Epic theatre (Шаблон:Lang-de) is a theatrical movement that arose in the early to mid-20th century from the theories and practice of a number of theatre practitioners who responded to the political climate of the time through the creation of new political dramas. Epic theatre is not meant to refer to the scale or the scope of the work, but rather to the form that it takes.[1] Epic theatre emphasizes the audience's perspective and reaction to the piece through a variety of techniques that deliberately cause them to individually engage in a different way.[2] The purpose of epic theatre is not to encourage an audience to suspend their disbelief, but rather to force them to see their world as it is.

History

The term "epic theatre" comes from Erwin Piscator who coined it during his first year as director of Berlin's Volksbühne (1924–27).[3] Piscator aimed to encourage playwrights to address issues related to "contemporary existence." This new subject matter would then be staged by means of documentary effects, audience interaction, and strategies to cultivate an objective response.[4] Epic theatre incorporates a mode of acting that utilises what Brecht calls gestus. One of Brecht's most-important aesthetic innovations prioritised function over the sterile dichotomous opposition between form and content.[5] Epic theatre and its many forms is a response to Richard Wagner's idea of "Gesamtkunstwerk", or "total artwork", which intends each piece of art to be composed of other art forms.[6][7] Since epic theatre is so focused on the specific relationship between form and content, these two ideas contradict each other, despite the fact that Brecht was heavily influenced by Wagner. Brecht discussed the priorities and approach of epic theatre in his work "A Short Organum for the Theatre".[8] Although many of the concepts and practices involved in Brechtian epic theatre had been around for years, even centuries, Brecht unified them, developed the approach, and popularised it.

Near the end of his career, Brecht preferred the term "dialectical theatre" to describe the kind of theatre he pioneered. From his later perspective, the term "epic theatre" had become too formal a concept to be of use anymore. According to Manfred Wekwerth, one of Brecht's directors at the Berliner Ensemble at the time, the term refers to the "'dialecticising' of events" that this approach to theatre-making produces.[9]

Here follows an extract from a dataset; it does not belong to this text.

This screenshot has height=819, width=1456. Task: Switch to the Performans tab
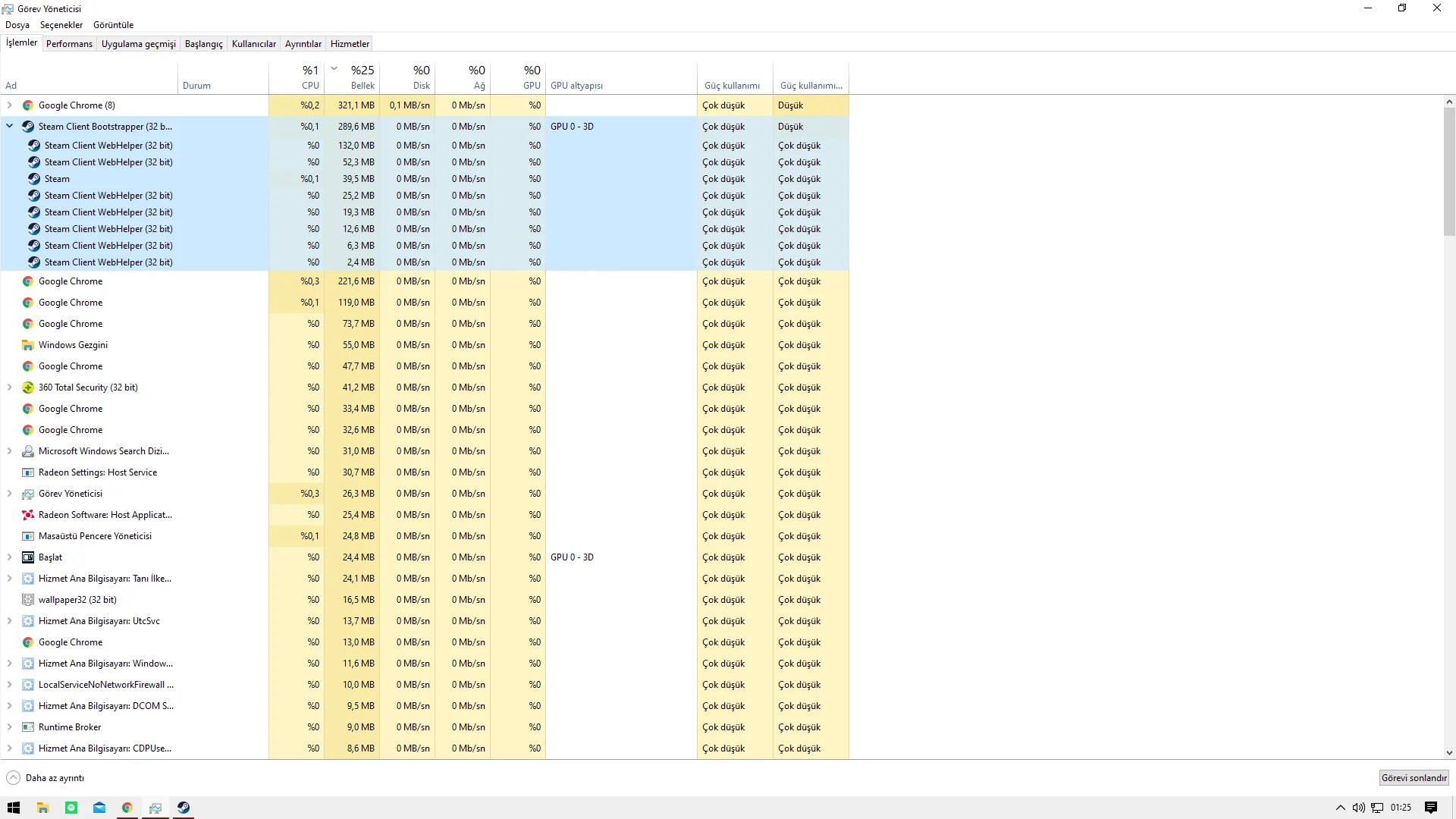(69, 44)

Epic theatre is distinct from other forms of theatre, particularly the early naturalistic approach and later "psychological realism" developed by Konstantin Stanislavski. Like Stanislavski, Brecht disliked the shallow spectacle, manipulative plots, and heightened emotion of melodrama; but where Stanislavski attempted to engender real human behaviour in acting through the techniques of Stanislavski's system and to absorb the audience completely in the fictional world of the play, Brecht saw this type of theatre as escapist. Brecht's own social and political focus was distinct, too, from surrealism and the Theatre of Cruelty, as developed in the writings and dramaturgy of Antonin Artaud, who sought to affect audiences viscerally, psychologically, physically, and irrationally. While both produced 'shock' in the audience, epic theatre practices would also include a subsequent moment of understanding and comprehension.

Techniques

Verfremdungseffekt

While not invented by Brecht, the Verfremdungseffekt, known in English as the "estrangement effect" or the "alienation effect", was made popular by Brecht and is one of the most significant characteristics of epic theatre.[10]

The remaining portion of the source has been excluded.